◆ Task statement
Quote exactly and only this range of lines in the data below: the line that holds "The width and height of the screenshot is (545, 488)." to the line that holds "Select the Self-direction", both included.

◆ Extracted records
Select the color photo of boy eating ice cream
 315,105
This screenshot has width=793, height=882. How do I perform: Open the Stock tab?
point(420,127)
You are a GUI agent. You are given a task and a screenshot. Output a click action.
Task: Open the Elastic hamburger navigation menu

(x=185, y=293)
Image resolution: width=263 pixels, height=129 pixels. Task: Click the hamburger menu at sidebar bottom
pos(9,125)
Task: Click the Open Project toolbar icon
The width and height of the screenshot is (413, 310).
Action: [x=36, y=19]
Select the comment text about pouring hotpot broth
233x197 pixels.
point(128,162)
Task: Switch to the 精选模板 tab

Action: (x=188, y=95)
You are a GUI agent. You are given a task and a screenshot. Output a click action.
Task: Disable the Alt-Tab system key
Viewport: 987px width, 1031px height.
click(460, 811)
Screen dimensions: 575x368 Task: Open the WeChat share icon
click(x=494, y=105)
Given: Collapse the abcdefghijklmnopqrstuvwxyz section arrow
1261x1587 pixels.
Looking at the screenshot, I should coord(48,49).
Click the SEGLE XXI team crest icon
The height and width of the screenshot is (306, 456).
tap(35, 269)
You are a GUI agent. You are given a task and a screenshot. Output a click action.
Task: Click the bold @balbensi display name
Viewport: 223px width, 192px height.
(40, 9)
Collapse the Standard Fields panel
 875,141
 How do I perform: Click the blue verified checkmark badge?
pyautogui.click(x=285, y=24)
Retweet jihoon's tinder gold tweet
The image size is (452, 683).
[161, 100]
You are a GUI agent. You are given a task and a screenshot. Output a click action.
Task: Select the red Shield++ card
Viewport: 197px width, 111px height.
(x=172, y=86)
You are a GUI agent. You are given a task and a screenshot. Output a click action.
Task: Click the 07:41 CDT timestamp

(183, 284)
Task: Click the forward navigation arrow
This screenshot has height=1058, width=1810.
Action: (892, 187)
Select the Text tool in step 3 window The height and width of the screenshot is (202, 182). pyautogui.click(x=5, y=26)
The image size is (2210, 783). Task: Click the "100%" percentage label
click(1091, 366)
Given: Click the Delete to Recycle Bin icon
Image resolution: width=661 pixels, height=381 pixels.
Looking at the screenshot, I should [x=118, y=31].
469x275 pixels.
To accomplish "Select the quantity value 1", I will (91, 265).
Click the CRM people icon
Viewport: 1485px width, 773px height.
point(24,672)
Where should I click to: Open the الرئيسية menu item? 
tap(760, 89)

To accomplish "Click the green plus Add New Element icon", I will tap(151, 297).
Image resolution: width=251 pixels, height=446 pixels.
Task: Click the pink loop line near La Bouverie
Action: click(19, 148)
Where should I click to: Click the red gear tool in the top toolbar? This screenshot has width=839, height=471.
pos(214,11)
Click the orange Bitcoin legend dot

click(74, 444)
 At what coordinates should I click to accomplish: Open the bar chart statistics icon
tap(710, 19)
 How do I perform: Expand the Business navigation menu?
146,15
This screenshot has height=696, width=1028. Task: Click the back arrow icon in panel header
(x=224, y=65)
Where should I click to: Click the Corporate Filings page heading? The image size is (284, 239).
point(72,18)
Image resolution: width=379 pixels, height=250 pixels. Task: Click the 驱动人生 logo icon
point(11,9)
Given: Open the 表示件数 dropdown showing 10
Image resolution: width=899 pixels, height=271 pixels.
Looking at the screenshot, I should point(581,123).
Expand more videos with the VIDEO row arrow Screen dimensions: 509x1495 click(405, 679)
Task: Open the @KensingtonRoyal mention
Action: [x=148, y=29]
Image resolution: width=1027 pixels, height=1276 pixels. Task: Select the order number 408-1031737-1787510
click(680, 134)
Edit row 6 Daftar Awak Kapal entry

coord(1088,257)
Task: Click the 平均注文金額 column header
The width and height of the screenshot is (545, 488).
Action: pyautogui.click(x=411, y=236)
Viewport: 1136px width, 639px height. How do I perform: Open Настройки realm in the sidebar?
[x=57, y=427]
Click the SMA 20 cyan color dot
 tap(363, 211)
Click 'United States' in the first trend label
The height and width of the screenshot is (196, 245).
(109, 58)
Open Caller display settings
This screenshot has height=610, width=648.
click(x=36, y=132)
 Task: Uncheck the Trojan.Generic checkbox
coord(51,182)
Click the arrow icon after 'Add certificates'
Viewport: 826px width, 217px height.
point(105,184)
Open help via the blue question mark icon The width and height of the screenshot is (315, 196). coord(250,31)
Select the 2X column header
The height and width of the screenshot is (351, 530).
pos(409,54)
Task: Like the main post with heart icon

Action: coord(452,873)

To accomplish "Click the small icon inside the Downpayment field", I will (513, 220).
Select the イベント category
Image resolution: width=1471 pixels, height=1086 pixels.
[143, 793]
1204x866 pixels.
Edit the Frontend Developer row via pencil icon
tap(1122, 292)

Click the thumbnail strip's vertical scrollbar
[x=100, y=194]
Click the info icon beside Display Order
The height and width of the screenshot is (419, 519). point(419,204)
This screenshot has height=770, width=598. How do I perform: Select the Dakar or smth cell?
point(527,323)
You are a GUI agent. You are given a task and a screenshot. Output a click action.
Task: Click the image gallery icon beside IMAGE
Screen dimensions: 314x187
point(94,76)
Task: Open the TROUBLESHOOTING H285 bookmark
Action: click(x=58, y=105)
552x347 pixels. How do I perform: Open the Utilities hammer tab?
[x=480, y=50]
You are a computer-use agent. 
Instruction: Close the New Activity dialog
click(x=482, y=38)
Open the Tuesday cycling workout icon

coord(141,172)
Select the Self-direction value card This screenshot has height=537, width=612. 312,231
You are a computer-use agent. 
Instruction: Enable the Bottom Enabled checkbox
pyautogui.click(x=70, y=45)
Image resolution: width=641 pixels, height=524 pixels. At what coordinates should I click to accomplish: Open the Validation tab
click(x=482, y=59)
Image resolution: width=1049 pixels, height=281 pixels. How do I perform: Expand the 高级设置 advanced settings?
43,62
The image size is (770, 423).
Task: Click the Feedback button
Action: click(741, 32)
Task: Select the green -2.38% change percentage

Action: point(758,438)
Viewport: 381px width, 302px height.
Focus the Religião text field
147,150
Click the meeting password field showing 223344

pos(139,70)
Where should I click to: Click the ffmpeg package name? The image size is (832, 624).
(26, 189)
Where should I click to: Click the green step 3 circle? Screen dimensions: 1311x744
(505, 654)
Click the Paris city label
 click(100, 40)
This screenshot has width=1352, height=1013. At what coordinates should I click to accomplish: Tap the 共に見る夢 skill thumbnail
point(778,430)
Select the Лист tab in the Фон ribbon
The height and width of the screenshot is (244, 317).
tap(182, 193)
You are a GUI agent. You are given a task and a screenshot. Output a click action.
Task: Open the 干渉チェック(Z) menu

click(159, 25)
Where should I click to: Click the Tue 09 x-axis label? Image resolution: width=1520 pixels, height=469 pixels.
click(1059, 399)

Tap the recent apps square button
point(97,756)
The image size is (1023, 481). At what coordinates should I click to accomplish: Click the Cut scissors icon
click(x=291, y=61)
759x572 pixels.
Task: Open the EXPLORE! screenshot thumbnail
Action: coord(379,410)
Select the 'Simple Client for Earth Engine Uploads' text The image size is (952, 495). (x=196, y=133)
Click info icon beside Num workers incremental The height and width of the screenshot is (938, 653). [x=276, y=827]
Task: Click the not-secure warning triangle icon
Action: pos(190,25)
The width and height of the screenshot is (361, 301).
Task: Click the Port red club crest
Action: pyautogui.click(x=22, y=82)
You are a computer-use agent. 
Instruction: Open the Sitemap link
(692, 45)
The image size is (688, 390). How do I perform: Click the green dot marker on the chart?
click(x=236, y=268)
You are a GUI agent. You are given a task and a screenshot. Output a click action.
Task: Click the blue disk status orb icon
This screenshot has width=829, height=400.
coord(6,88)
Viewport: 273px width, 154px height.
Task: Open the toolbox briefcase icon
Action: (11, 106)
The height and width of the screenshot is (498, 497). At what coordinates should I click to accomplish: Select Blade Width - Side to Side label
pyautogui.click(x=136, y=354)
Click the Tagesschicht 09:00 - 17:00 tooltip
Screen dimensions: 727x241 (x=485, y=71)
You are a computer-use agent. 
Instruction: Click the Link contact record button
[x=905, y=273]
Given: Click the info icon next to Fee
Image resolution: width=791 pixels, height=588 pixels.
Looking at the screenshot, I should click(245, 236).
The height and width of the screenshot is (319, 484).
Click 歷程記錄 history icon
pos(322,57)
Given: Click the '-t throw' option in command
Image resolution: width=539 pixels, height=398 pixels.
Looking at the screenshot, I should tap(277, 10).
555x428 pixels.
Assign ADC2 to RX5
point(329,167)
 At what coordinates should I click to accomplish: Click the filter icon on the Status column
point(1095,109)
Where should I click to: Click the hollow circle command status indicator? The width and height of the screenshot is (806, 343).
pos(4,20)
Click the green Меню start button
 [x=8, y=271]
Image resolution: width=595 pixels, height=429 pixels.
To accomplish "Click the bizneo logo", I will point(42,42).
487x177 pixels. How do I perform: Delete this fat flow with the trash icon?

◆ Answer below
The width and height of the screenshot is (545, 488).
Action: pyautogui.click(x=411, y=236)
Viewport: 1136px width, 639px height. How do I perform: Open Настройки realm in the sidebar?
[x=57, y=427]
Click the SMA 20 cyan color dot
 tap(363, 211)
Click 'United States' in the first trend label
The height and width of the screenshot is (196, 245).
(109, 58)
Open Caller display settings
This screenshot has height=610, width=648.
click(x=36, y=132)
 Task: Uncheck the Trojan.Generic checkbox
coord(51,182)
Click the arrow icon after 'Add certificates'
Viewport: 826px width, 217px height.
point(105,184)
Open help via the blue question mark icon The width and height of the screenshot is (315, 196). coord(250,31)
Select the 2X column header
The height and width of the screenshot is (351, 530).
pos(409,54)
Task: Like the main post with heart icon

Action: coord(452,873)

To accomplish "Click the small icon inside the Downpayment field", I will (513, 220).
Select the イベント category
Image resolution: width=1471 pixels, height=1086 pixels.
[143, 793]
1204x866 pixels.
Edit the Frontend Developer row via pencil icon
tap(1122, 292)

Click the thumbnail strip's vertical scrollbar
[x=100, y=194]
Click the info icon beside Display Order
The height and width of the screenshot is (419, 519). point(419,204)
This screenshot has height=770, width=598. How do I perform: Select the Dakar or smth cell?
point(527,323)
You are a GUI agent. You are given a task and a screenshot. Output a click action.
Task: Click the image gallery icon beside IMAGE
Screen dimensions: 314x187
point(94,76)
Task: Open the TROUBLESHOOTING H285 bookmark
Action: click(x=58, y=105)
552x347 pixels. How do I perform: Open the Utilities hammer tab?
[x=480, y=50]
You are a computer-use agent. 
Instruction: Close the New Activity dialog
click(x=482, y=38)
Open the Tuesday cycling workout icon

coord(141,172)
Select the Self-direction value card This screenshot has height=537, width=612. 312,231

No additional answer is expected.